● Work required
Reproduce the following data line for line, without changing anything.

## Begin

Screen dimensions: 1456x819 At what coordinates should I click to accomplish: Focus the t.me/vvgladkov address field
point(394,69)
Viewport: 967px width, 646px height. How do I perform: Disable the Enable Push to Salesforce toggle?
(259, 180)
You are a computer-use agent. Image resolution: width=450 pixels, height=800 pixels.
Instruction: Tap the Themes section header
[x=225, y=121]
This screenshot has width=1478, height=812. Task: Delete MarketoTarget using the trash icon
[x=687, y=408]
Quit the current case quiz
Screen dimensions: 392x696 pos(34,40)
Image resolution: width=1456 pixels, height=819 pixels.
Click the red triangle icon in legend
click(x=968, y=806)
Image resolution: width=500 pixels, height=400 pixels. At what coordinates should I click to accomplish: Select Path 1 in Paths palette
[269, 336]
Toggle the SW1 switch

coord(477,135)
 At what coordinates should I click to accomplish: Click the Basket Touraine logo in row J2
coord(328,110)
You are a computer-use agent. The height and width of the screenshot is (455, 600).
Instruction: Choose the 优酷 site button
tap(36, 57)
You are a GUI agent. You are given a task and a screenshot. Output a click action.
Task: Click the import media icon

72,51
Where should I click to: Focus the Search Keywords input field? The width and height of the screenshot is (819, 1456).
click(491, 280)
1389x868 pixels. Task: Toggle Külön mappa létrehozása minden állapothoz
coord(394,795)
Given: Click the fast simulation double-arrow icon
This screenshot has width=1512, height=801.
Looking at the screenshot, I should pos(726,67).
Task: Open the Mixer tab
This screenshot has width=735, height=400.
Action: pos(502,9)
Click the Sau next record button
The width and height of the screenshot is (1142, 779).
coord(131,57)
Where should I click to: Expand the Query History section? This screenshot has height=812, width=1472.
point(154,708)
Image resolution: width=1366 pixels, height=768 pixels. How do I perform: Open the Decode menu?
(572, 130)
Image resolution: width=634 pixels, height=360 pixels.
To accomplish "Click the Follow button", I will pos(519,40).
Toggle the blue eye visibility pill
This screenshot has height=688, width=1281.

## End

● Worked answer
Screen dimensions: 1456x819 At what coordinates should I click to accomplish: Focus the t.me/vvgladkov address field
point(394,69)
Viewport: 967px width, 646px height. How do I perform: Disable the Enable Push to Salesforce toggle?
(259, 180)
You are a computer-use agent. Image resolution: width=450 pixels, height=800 pixels.
Instruction: Tap the Themes section header
[x=225, y=121]
This screenshot has width=1478, height=812. Task: Delete MarketoTarget using the trash icon
[x=687, y=408]
Quit the current case quiz
Screen dimensions: 392x696 pos(34,40)
Image resolution: width=1456 pixels, height=819 pixels.
Click the red triangle icon in legend
click(x=968, y=806)
Image resolution: width=500 pixels, height=400 pixels. At what coordinates should I click to accomplish: Select Path 1 in Paths palette
[269, 336]
Toggle the SW1 switch

coord(477,135)
 At what coordinates should I click to accomplish: Click the Basket Touraine logo in row J2
coord(328,110)
You are a computer-use agent. The height and width of the screenshot is (455, 600).
Instruction: Choose the 优酷 site button
tap(36, 57)
You are a GUI agent. You are given a task and a screenshot. Output a click action.
Task: Click the import media icon

72,51
Where should I click to: Focus the Search Keywords input field? The width and height of the screenshot is (819, 1456).
click(491, 280)
1389x868 pixels. Task: Toggle Külön mappa létrehozása minden állapothoz
coord(394,795)
Given: Click the fast simulation double-arrow icon
This screenshot has width=1512, height=801.
Looking at the screenshot, I should pos(726,67).
Task: Open the Mixer tab
This screenshot has width=735, height=400.
Action: pos(502,9)
Click the Sau next record button
The width and height of the screenshot is (1142, 779).
coord(131,57)
Where should I click to: Expand the Query History section? This screenshot has height=812, width=1472.
point(154,708)
Image resolution: width=1366 pixels, height=768 pixels. How do I perform: Open the Decode menu?
(572, 130)
Image resolution: width=634 pixels, height=360 pixels.
To accomplish "Click the Follow button", I will pos(519,40).
Toggle the blue eye visibility pill
This screenshot has height=688, width=1281.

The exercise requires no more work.